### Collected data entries
=======
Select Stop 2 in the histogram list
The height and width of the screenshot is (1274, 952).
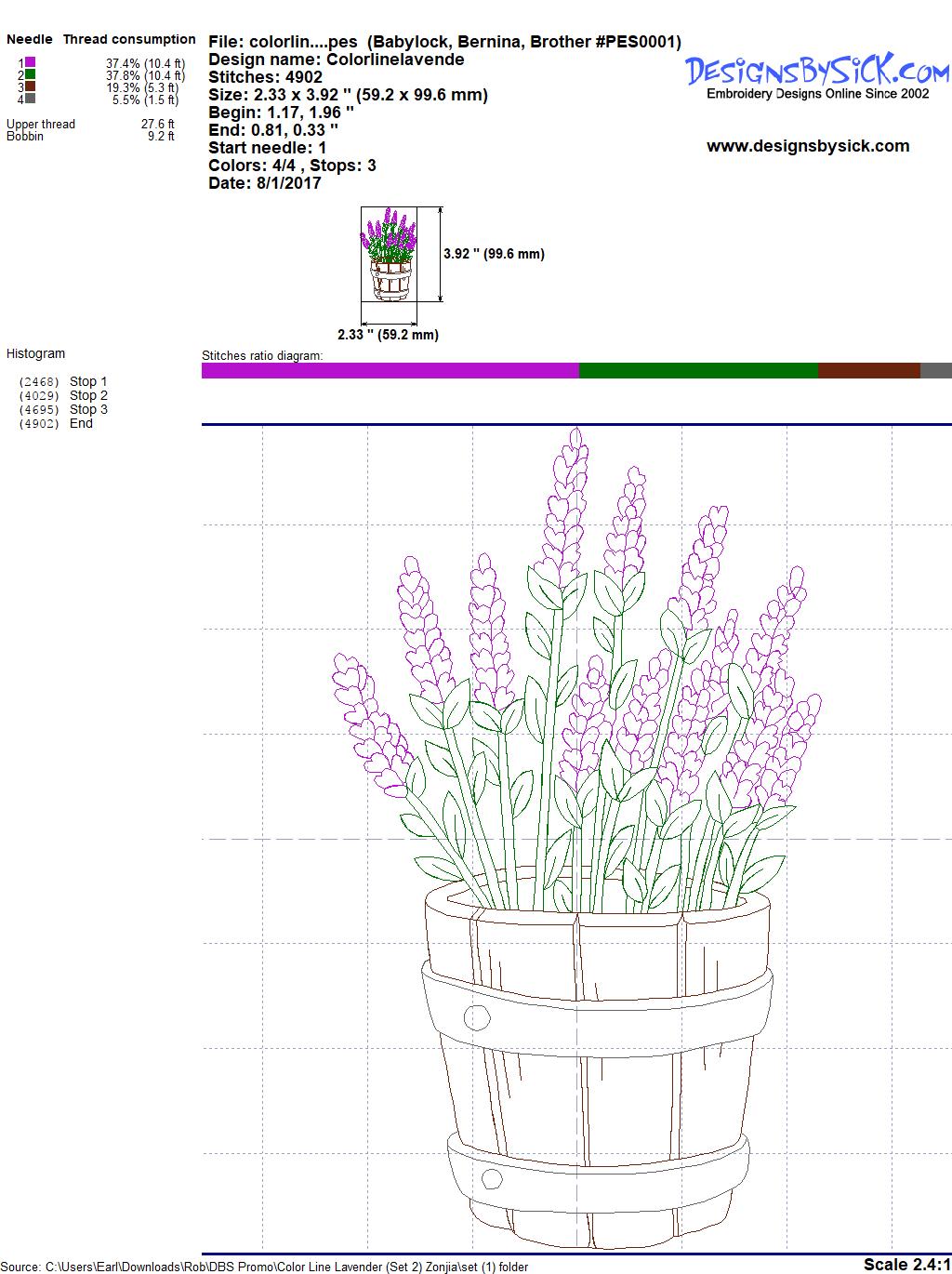(88, 395)
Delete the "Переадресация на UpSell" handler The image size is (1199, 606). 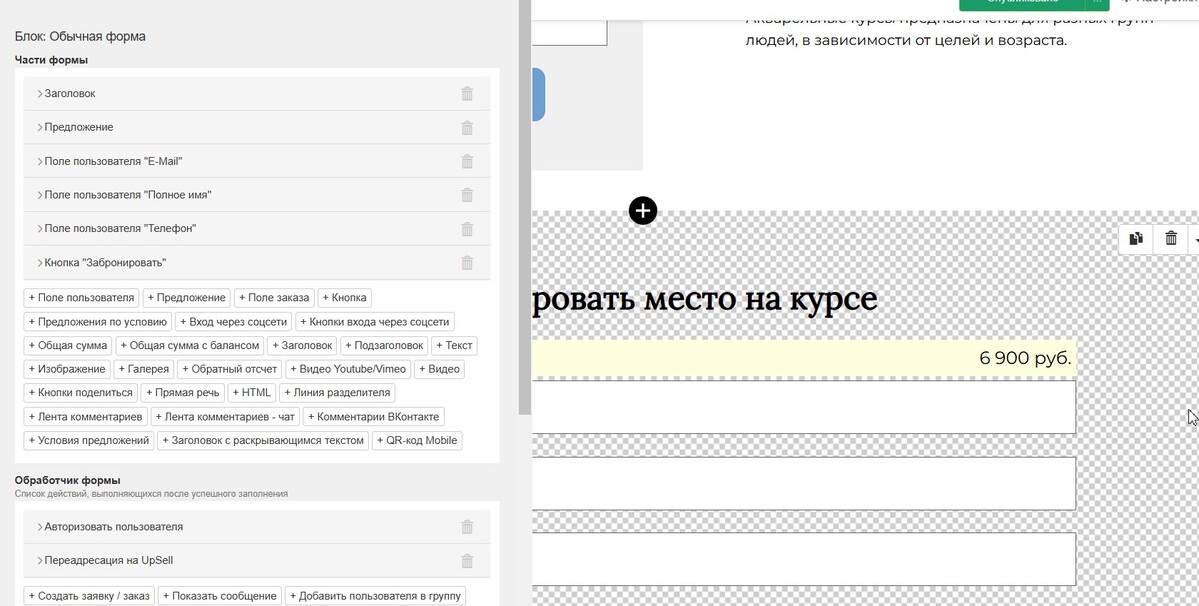pos(467,561)
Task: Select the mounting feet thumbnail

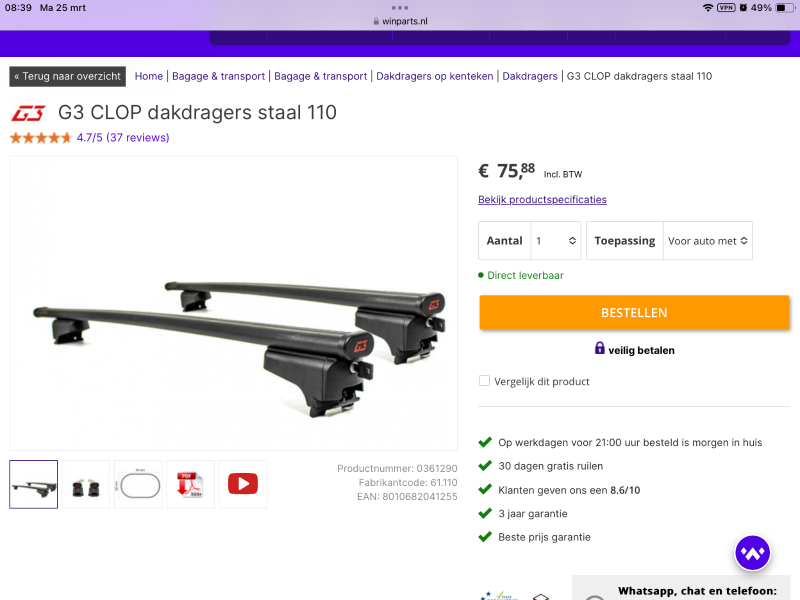Action: [x=86, y=484]
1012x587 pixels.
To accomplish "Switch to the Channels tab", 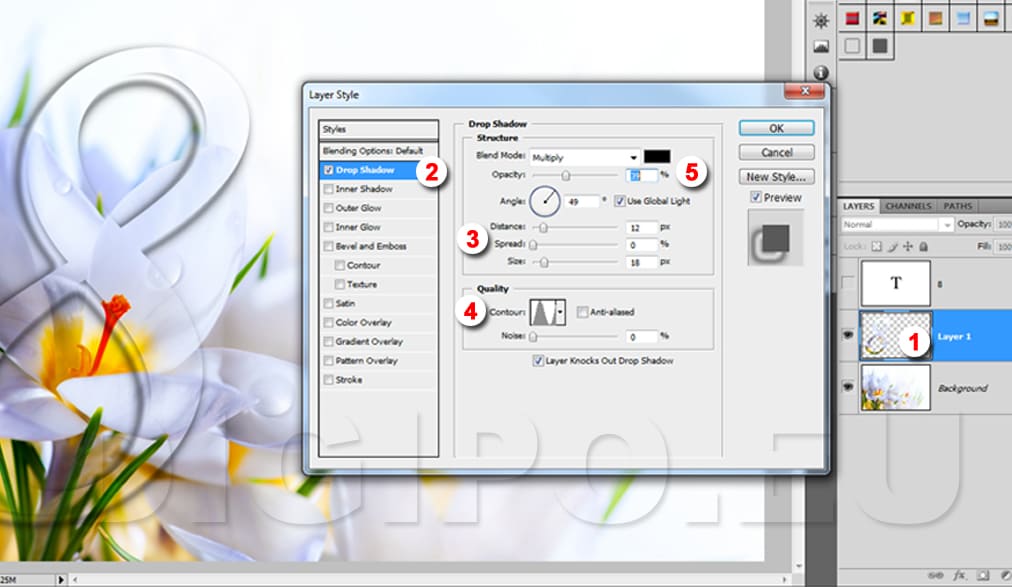I will coord(908,206).
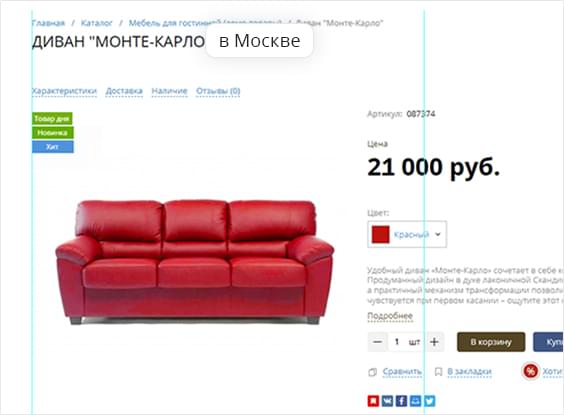Viewport: 564px width, 415px height.
Task: Go to the Отзывы (0) tab
Action: [x=218, y=91]
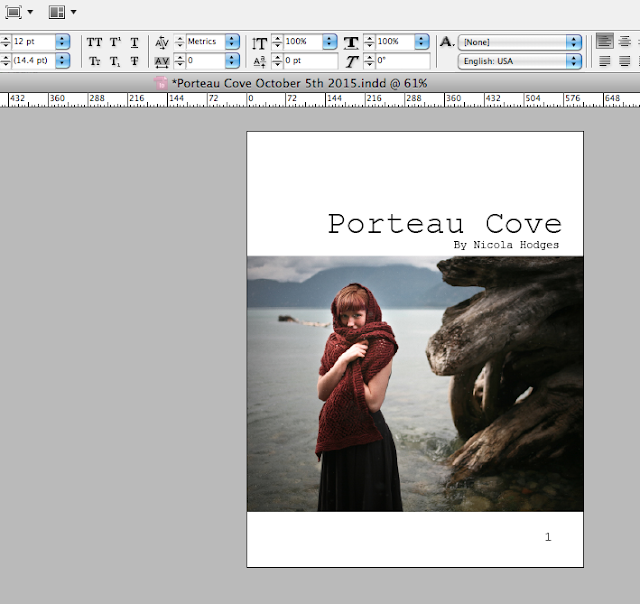This screenshot has height=604, width=640.
Task: Click the align center paragraph icon
Action: pyautogui.click(x=626, y=42)
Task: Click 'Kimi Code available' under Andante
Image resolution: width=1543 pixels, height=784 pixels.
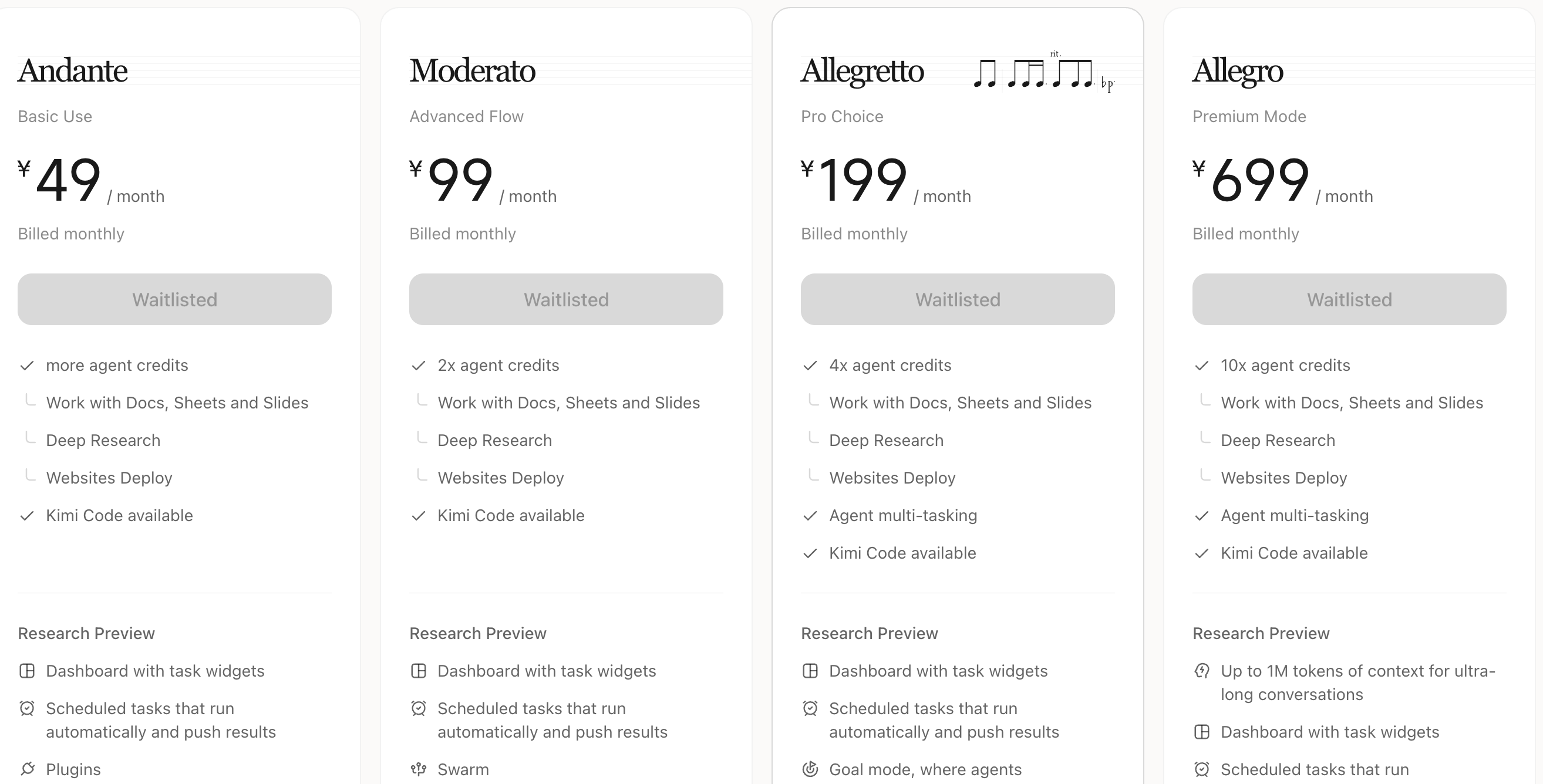Action: click(119, 516)
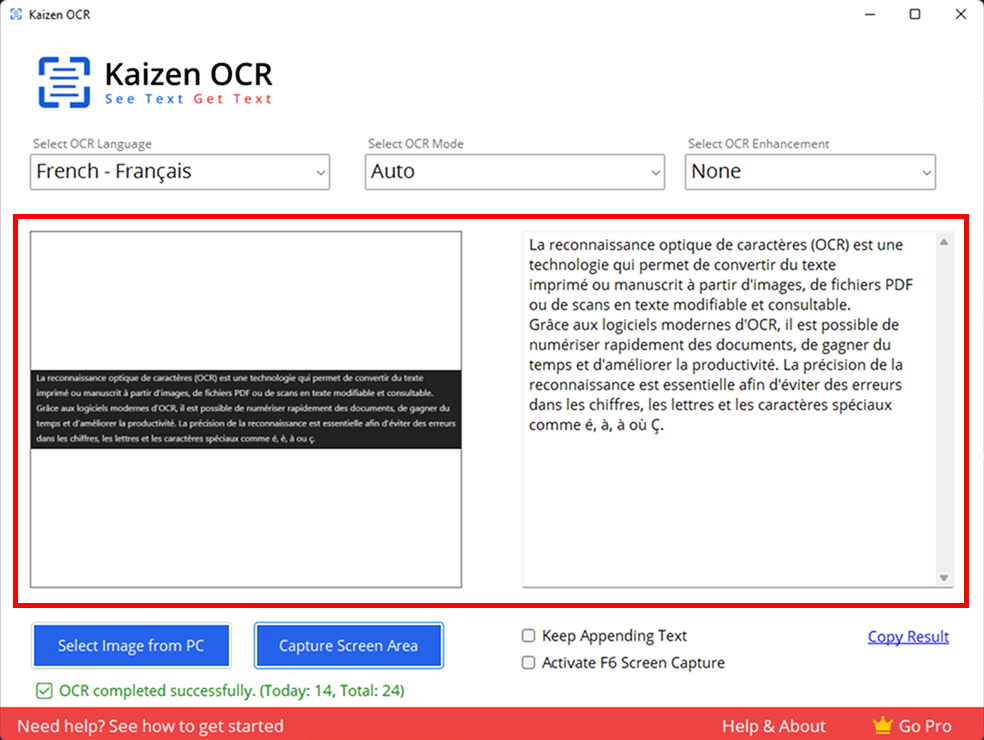
Task: Click the crown icon beside Go Pro
Action: [x=882, y=726]
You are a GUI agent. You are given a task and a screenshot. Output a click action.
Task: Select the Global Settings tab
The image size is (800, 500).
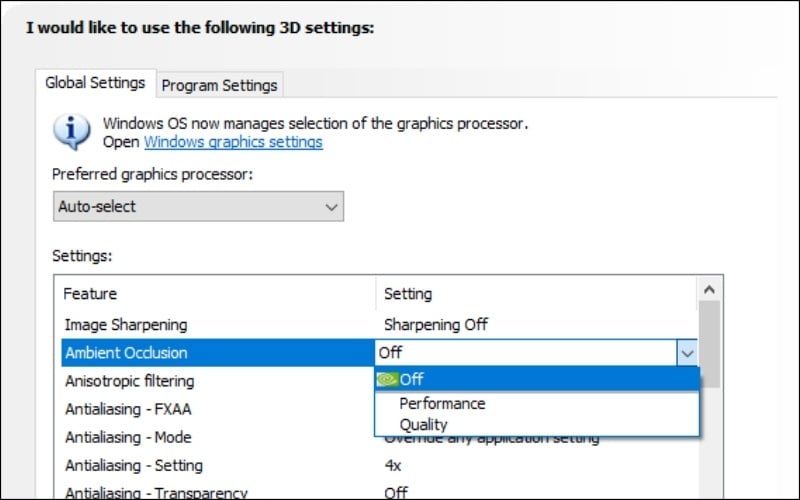(95, 83)
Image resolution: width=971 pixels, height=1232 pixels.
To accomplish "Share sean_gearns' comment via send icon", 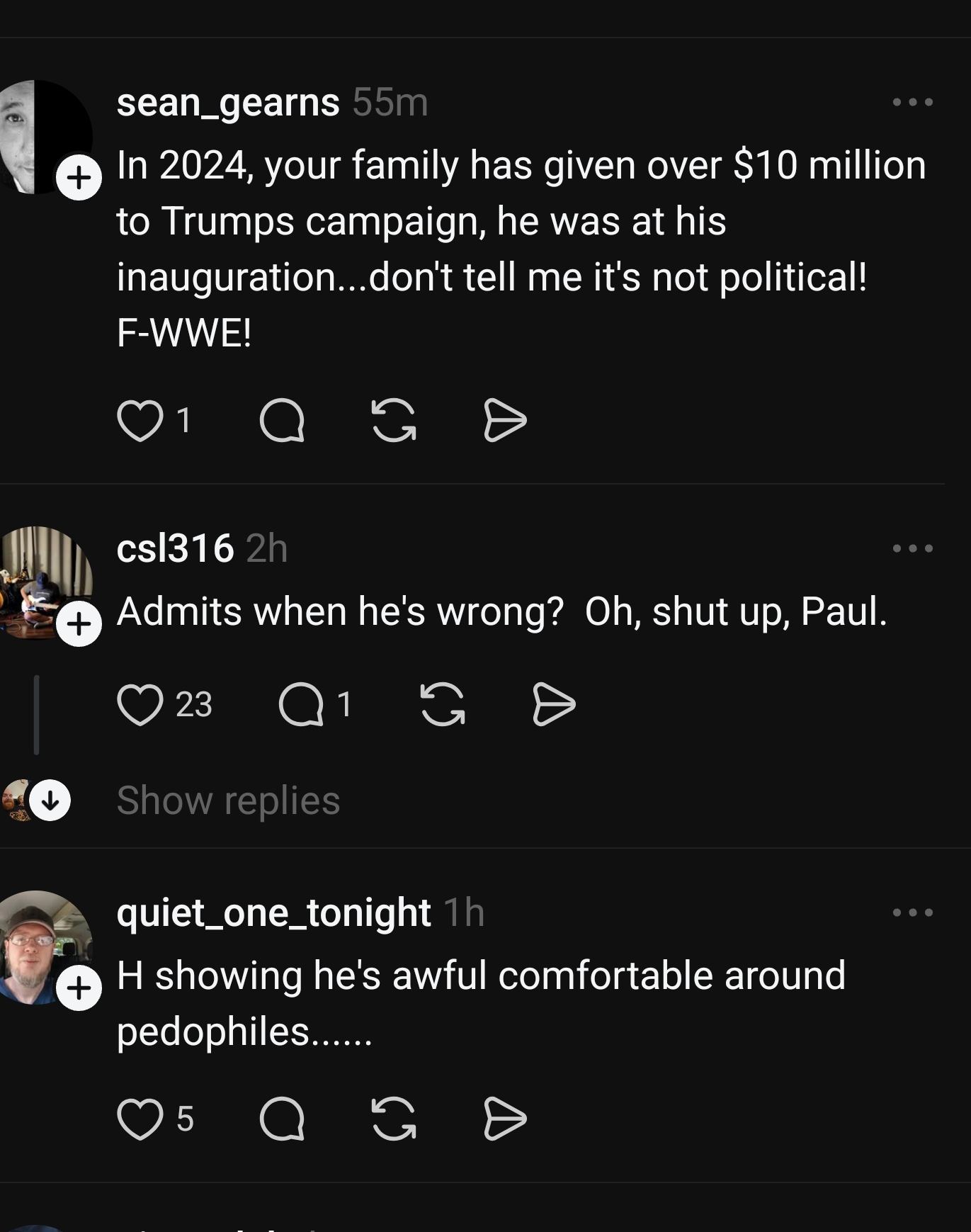I will tap(505, 420).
=======
### Problem description
Reproduce the lines above beginning at the line that contains "Image resolution: width=1543" and ending at the line that contains "Image resolution: width=971". No pictures.

### Output of the exercise
Image resolution: width=1543 pixels, height=784 pixels.
Action: click(119, 516)
Task: Click the crown icon beside Go Pro
Action: [x=882, y=726]
You are a GUI agent. You are given a task and a screenshot. Output a click action.
Task: Select the Global Settings tab
The image size is (800, 500).
(95, 83)
Image resolution: width=971 pixels, height=1232 pixels.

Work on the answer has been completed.